Since its inception, Stories of the Susquehanna has been a collaborative, interdisciplinary digital project that has at its core a geospatial interface. What started out as historical/cultural mapping of the Native American landscapes of the Susquehanna in ArcMap Desktop with maps published in static image format (as discussed in the interviews of me and Emily Bitely) has evolved through the iterations of ESRI’s software development.
About a week ago, one of our Digital Scholarship Coordinators and SSV project manager, Diane Jakacki pointed to to the fact that ESRI was now publishing apps. At first skeptical, I proceeded to delve further into the Collector app and battled my way through tutorials designed for insurance adjusters gathering data in the field (no, I don’t need fields labeled “Habitable” or “Partially Destroyed”) to create a feature layer that could be added to any map in ArcMap online. This feature layer was supposed to be able to both locate you in the field and allow you to input field data in real time at the same time as giving you access to the rich data associated with points and lines in pop-ups.

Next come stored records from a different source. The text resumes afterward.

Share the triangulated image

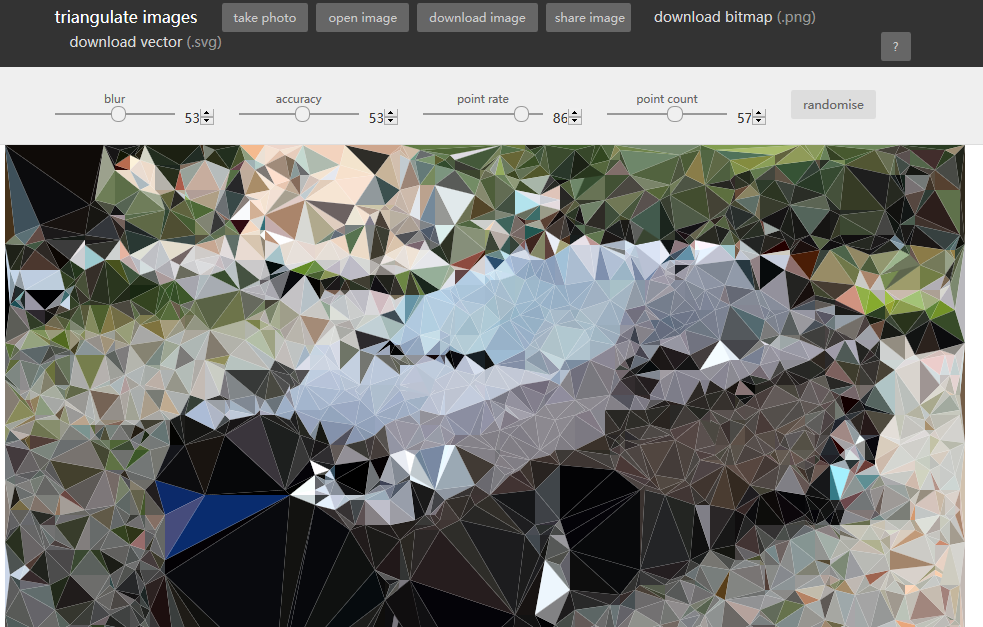[x=588, y=17]
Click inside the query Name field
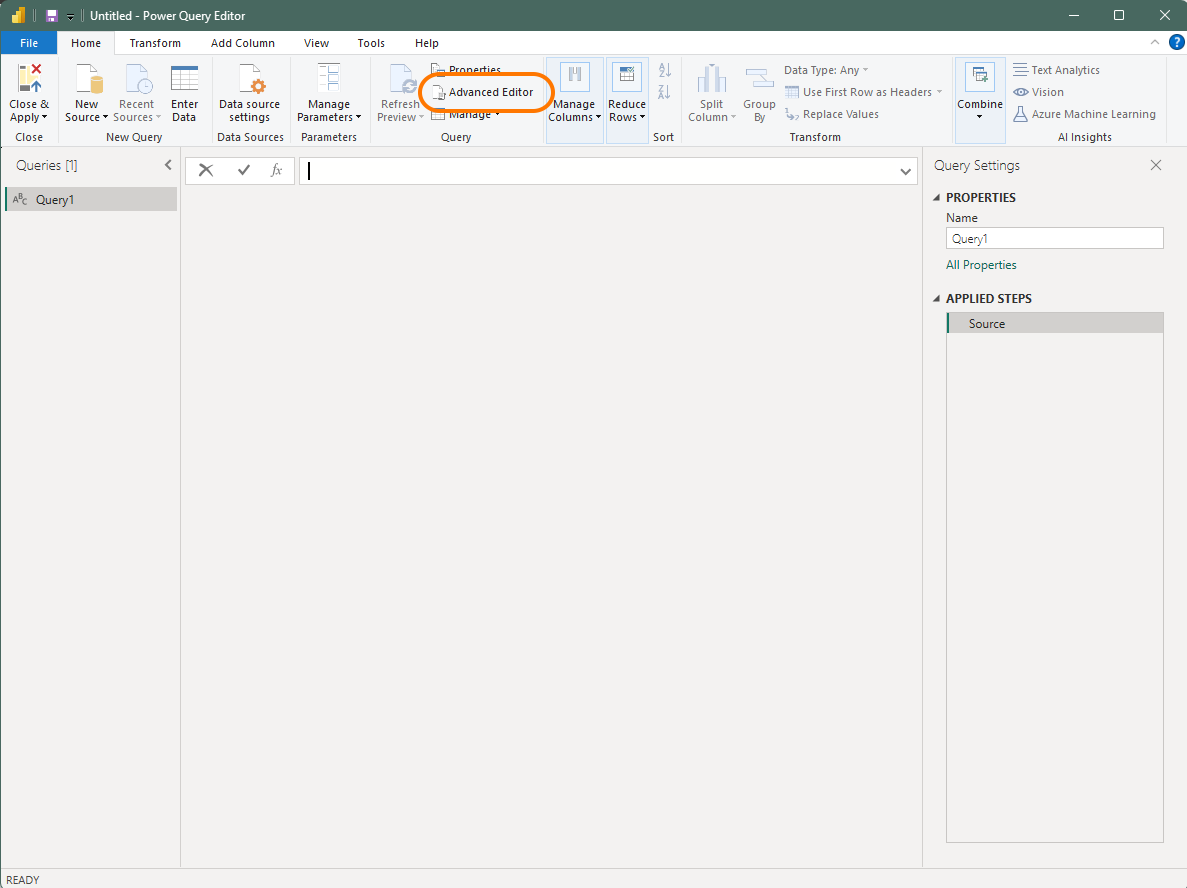1187x888 pixels. pos(1053,238)

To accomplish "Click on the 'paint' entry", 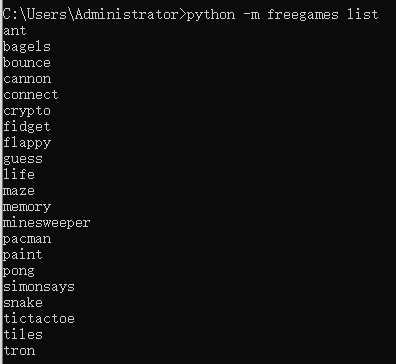I will click(23, 255).
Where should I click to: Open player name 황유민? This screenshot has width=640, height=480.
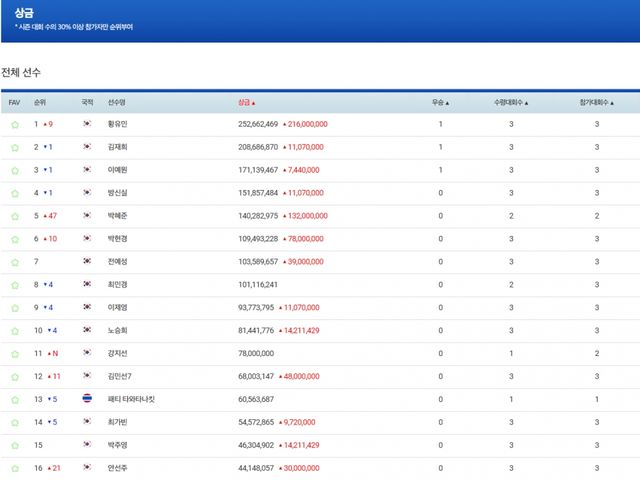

The new feature layer could also permit the attachment of photos and video.
My co-PI, Alf Siewers and I had been discussing over the last few months how we could best create this kind of mobile interface and had been in long discussions with both Diane and Andy Famiglietti as to how this might happen. This app seemed to me to offer us a ready made way to send our students out into the field to collect data, upload it, and also see it within the context of the historical information that had already been collected.

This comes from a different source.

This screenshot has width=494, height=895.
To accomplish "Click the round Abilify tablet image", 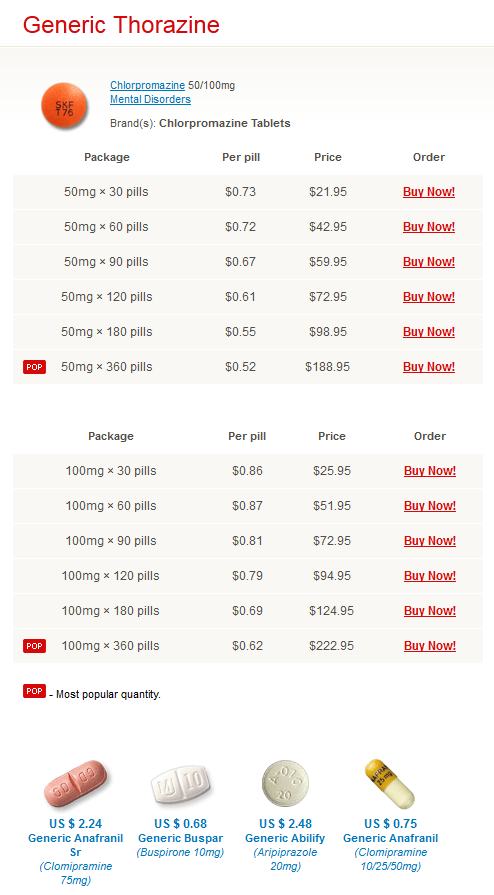I will [x=285, y=783].
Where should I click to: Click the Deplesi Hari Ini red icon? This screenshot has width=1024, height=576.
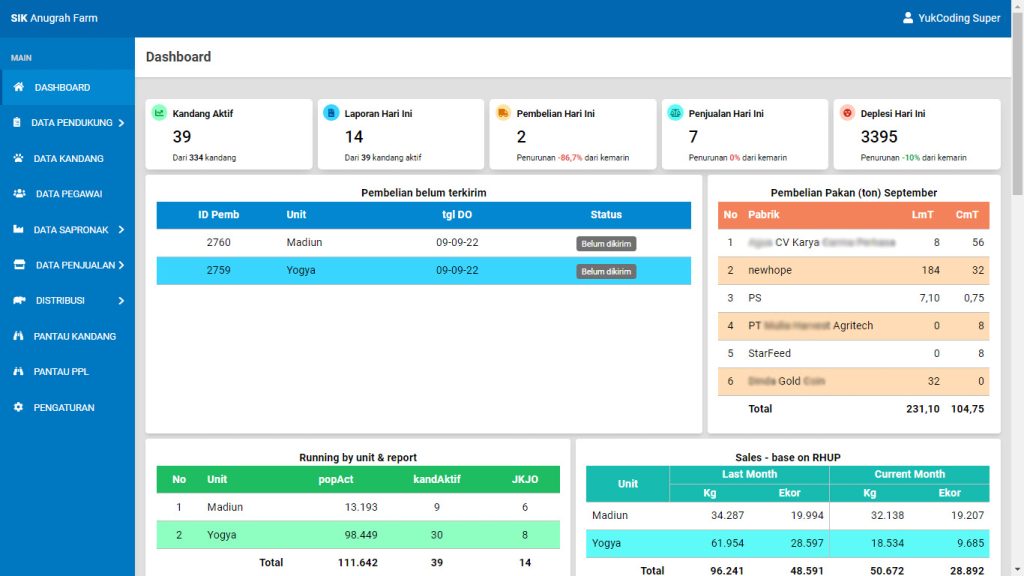[x=847, y=113]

After some tussling with an outdated version of ArcMap (10.0 vs. 10.2) and successfully navigating our excellent ArcMap Online resources, I was able to author and upload a prototype of a multi-layered interactive map of the Susquehanna watershed that had the mobile features I wanted (well, almost). However, one field caused the app to crash repeatedly and I knew I had to re-author it in Desktop.
Enter my Presidential Fellow, Steffany Meredyk. Today, as almost a final collaborative act after four years of working together, Steffany and I worked out the problem; now we can test out an interactive crowdsourcing feature layer for online maps of the Susquehanna this weekend on the North Branch Kayaking Sojourn. Whoops of joy were detectable…. but not uploaded…
The Collector app has a rich potential for data gathering in the field. Whether to record information on bird populations, the state of repair of the rail-trail, tracking plant coverage, or encouraging crowdsourcing of local history, this is an exciting and versatile digital step forward in our work of bringing the Stories of the Susquehanna alive.